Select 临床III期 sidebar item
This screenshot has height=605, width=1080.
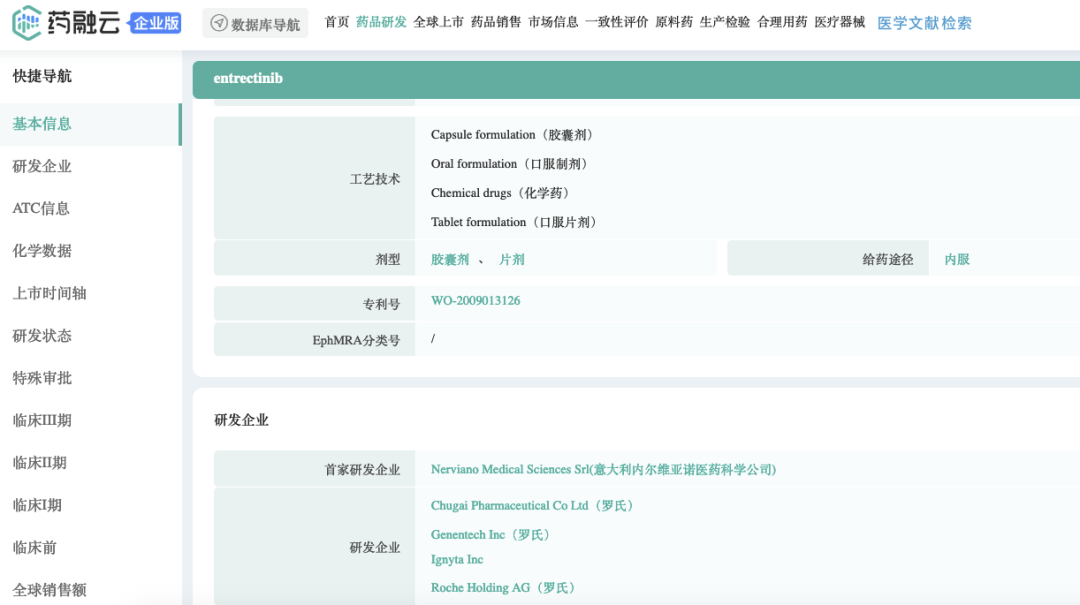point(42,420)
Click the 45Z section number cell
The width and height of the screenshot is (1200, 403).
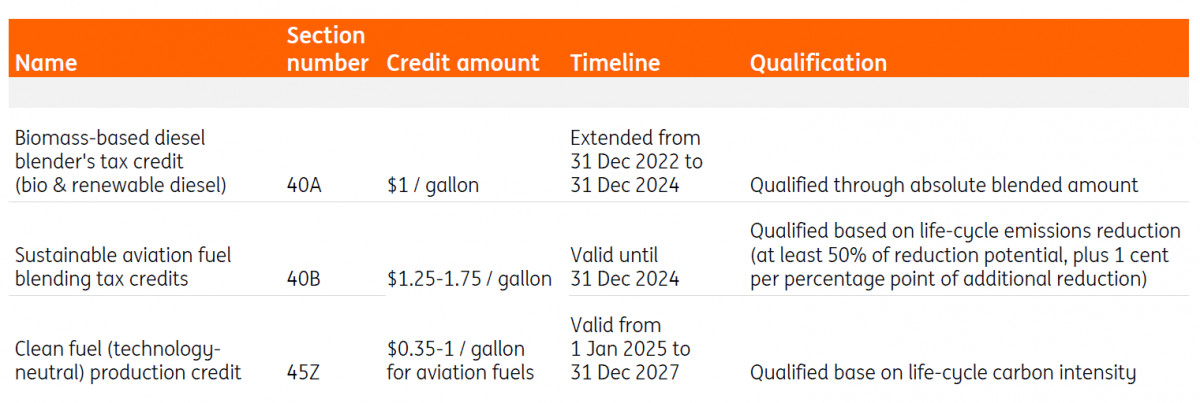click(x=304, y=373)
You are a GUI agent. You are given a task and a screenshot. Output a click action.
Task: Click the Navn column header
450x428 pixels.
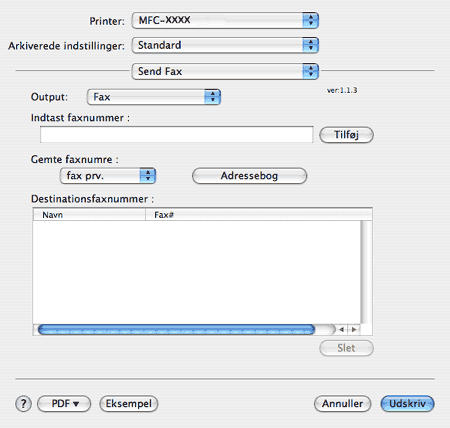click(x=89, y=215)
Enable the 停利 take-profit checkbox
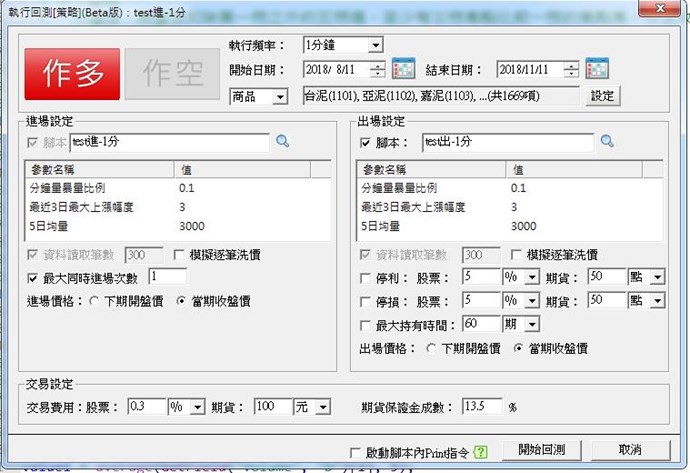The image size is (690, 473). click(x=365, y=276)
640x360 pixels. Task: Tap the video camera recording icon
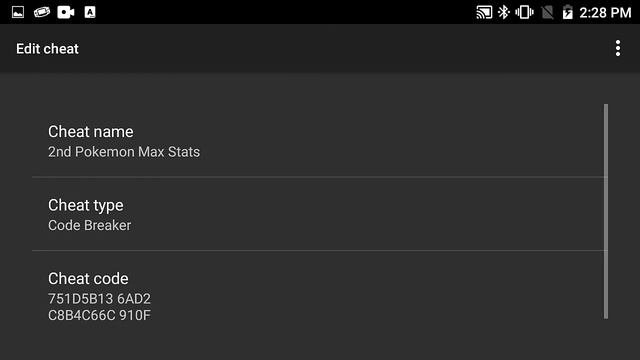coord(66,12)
──────
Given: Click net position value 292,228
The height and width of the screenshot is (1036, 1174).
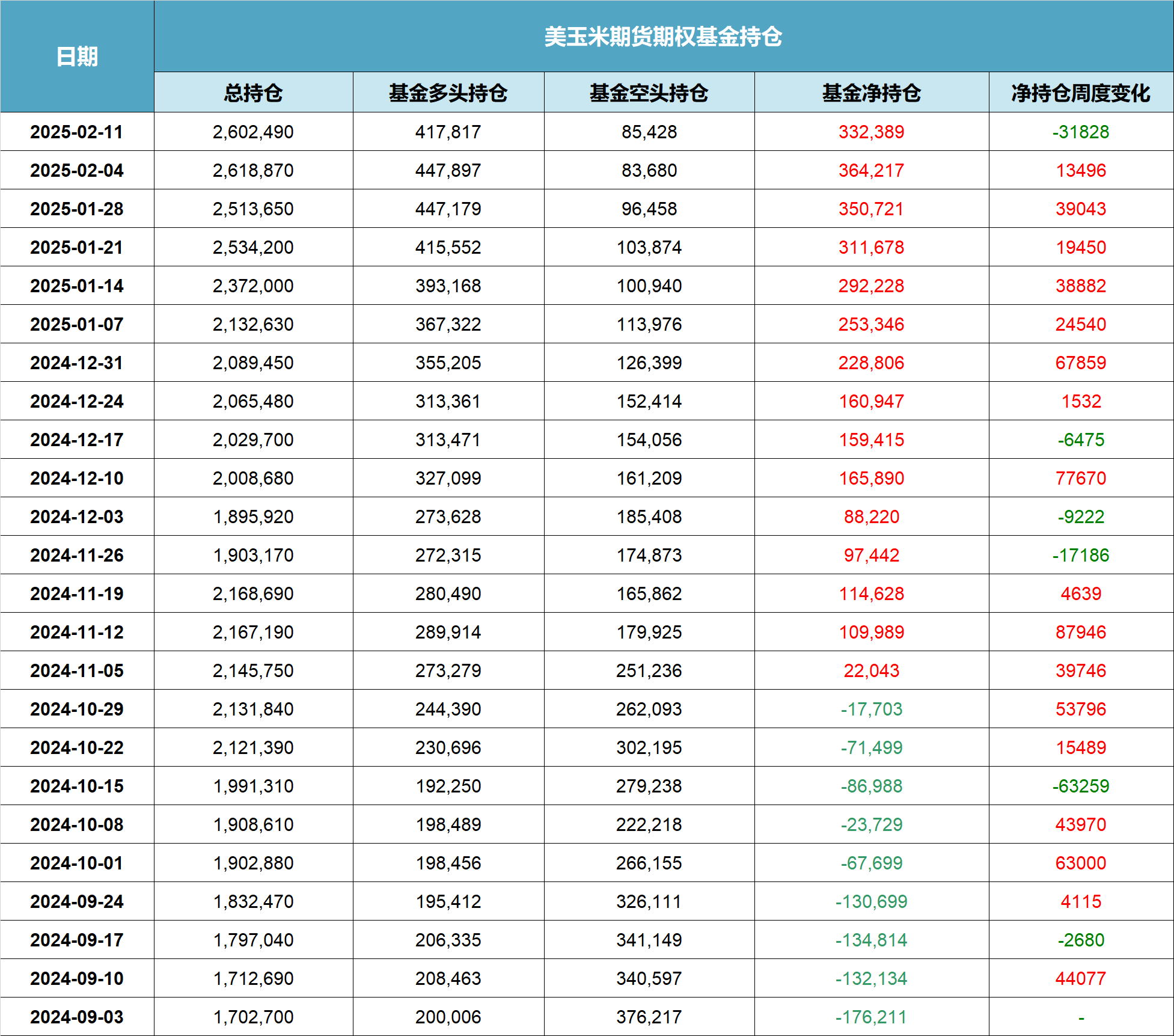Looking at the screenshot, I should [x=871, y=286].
──────
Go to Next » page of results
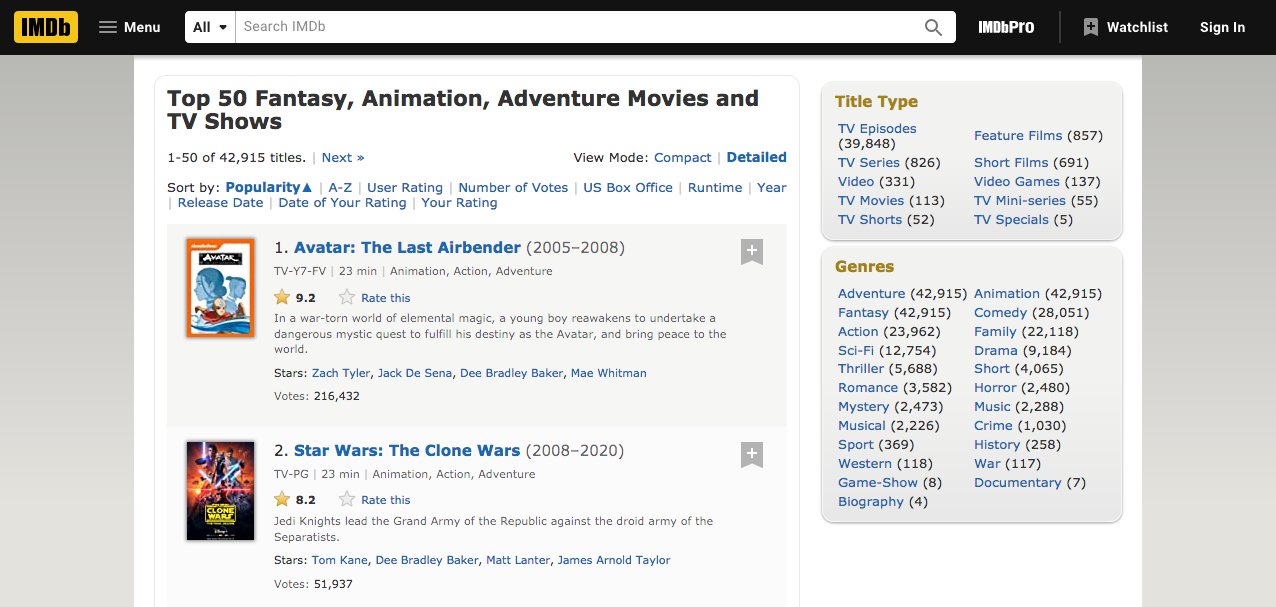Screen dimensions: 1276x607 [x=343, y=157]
──────
#### [WHAT YOU NEED TO DO]
Repeat every item line word for word, starting at the line containing "Select 临床III期 sidebar item" and running down to the line containing "The image size", both included. Omit the pictures.

#### [TASK OUTPUT]
Select 临床III期 sidebar item
This screenshot has height=605, width=1080.
point(42,420)
Click the 45Z section number cell
The width and height of the screenshot is (1200, 403).
click(x=304, y=373)
You are a GUI agent. You are given a task and a screenshot. Output a click action.
Task: Click the Navn column header
450x428 pixels.
click(x=89, y=215)
Enable the 停利 take-profit checkbox
The image size is (690, 473). click(x=365, y=276)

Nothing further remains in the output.